◆ **研读文本**:

━━━

季羡林被大家误会成国学大师,也有个原因:他在晚年提出了“三十年河东,三十年河西”的说法,大意是:西方文化在现代出了问题;世界的未来,应该被“天人合一”的中国文化主导。我打算为你说完季羡林这个人之后,再为你解读一本他的东西文化比较。批评者认为,他的观点是出于民族情感,论据不足。我们看他这段经历就知道:不完全是。他亲历了德国的二战,对西方文化有自己的批判。他的道理,值得听一听。
第二部分
季羡林在晚年总结,人生问题不过是三大关系:人与自然的“天人关系”,人与人的社会关系,以及人如何平衡思想情感矛盾的自我关系。
1945年8月,季羡林34岁时,从德国回到了北京。这是我们为他划分的第四行人生清单。他当时的想法是不考虑那么多的关系,专注地施展自己的学术抱负。当时北大有个规矩,回国的留学生,无论学历和经历如何,最高只能定副教授。而季羡林创下了最快升任正教授的记录,同时还兼任东方语言系系主任。

━━━

◆ **提取信息**:
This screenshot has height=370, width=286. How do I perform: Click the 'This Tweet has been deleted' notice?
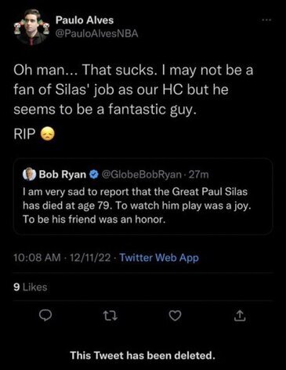pyautogui.click(x=143, y=355)
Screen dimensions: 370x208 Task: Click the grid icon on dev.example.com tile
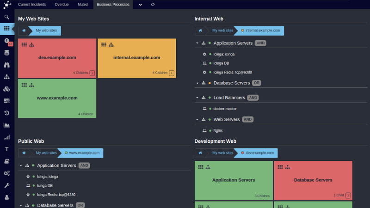(x=25, y=45)
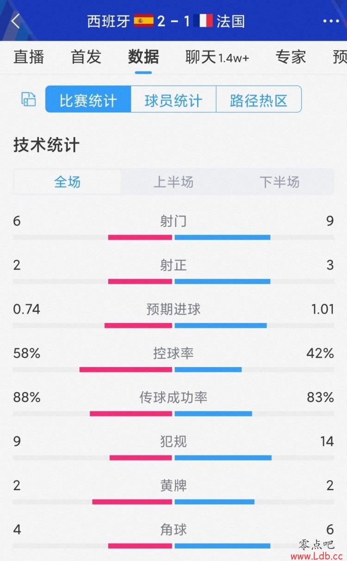Open the 专家 tab

click(x=291, y=57)
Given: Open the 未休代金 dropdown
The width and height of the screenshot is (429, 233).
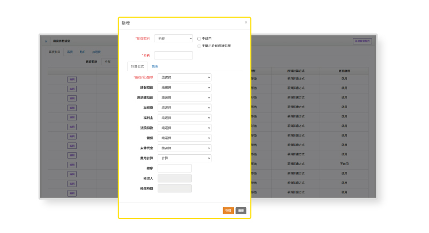Looking at the screenshot, I should [184, 148].
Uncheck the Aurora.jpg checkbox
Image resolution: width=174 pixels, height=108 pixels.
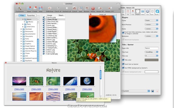pyautogui.click(x=44, y=17)
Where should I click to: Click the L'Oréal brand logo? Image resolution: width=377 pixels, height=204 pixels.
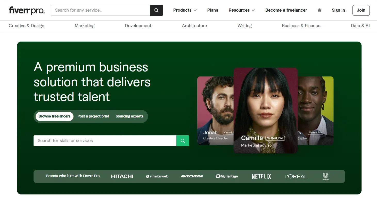[296, 176]
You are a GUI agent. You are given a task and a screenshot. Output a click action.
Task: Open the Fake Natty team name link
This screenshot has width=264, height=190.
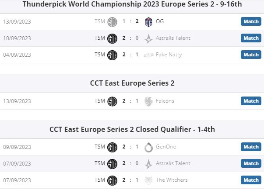click(x=169, y=55)
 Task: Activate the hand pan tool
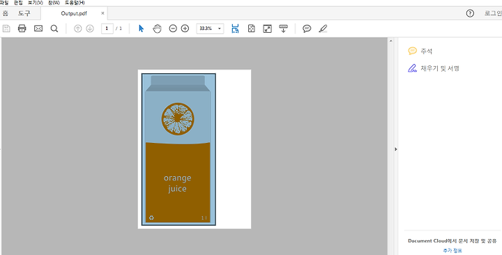point(157,29)
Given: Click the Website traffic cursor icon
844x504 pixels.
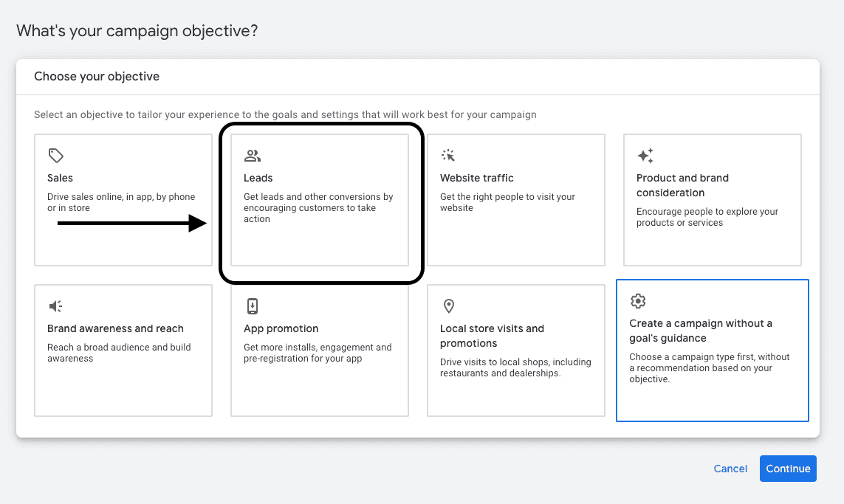Looking at the screenshot, I should pyautogui.click(x=448, y=156).
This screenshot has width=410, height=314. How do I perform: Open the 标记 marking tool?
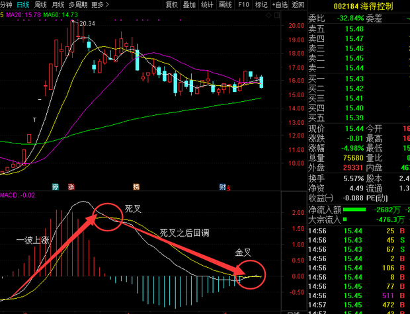click(x=261, y=5)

━━━

◆ **问题描述**: 研读文本中,季羡林晚年总结的人生三大关系分别是什么?请逐一列出,并写明每种关系所指的内容。

◆ **已完成任务**:
1. 天人关系:人与自然的关系
2. 社会关系:人与人的关系
3. 自我关系:人如何平衡思想情感矛盾